Alexander's typically holds three to four auctions per year, and concentrates on the following categories: Militaria of all types, Colonial and Revolutionary War; The War Between the States; Americana; Presidents and Vice Presidents; Supreme Court, Cabinet Members & Politicians; Royalty and Heads of State; Military Leaders; Scientists and Inventors; Aviators, Explorers, Astronauts; Business Leaders; Authors and Writers; Artists, Illustrators and Animation Art; Composers and Musicians; Entertainers; Rock and Roll; Notables and the Notorious; and Sports.
Alexander Autographs is smaller than the three major auction houses. However, the company seems to have carved out a definite niche in the market over the past 25 years, becoming famous for its high-dollar controversial sales.
Alexander Autographs auctioned off a gold Rolex wristwatch inscribed with a message from Marilyn Monroe to President John F. Kennedy. The message reads: JACK, With love as always, from MARILYN May 29, 1962, only ten days after her famous "Happy Birthday" performance at Madison Square Garden. Included in the watch case is a poem from Monroe to Kennedy ending with a passionate plea: "Let me love or let me die!" The watch and accompanying items sold for $120,000 to an anonymous East Coast collector.

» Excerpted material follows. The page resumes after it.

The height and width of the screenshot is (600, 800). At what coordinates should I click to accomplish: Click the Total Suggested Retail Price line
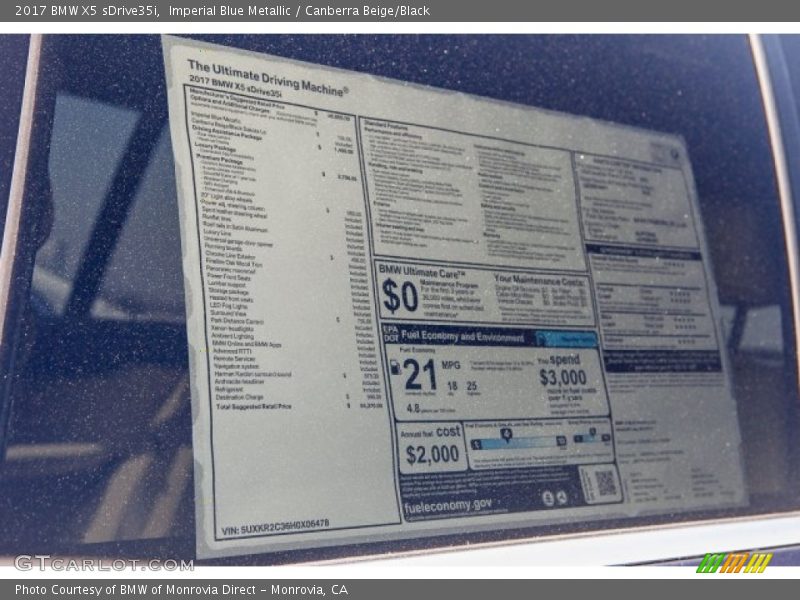pyautogui.click(x=254, y=407)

Alexander Autographs was forced to withdraw a letter it was auctioning, purporting to be from Ronald Reagan and written during the President's later years while he suffered with Alzheimer's. The letter's content—hand-written annotations and references to the disease, was reported upon by CBS News, U.S. News & World Report, and other media. Bill Panagopulos, company president, withdrew the item when it was discovered to have been forged and advised the press that he had been "duped" by a forger.
Alexander Autographs found itself embroiled in a row with eBay, the online auction house, when eBay refused to run Alexander's Nazi and other German World War II items on its website. Alexander's complied, but issued a statement on its own website adding that, "Though these items are indeed controversial, we maintain that they are of vital historic importance and cannot and must not be ignored."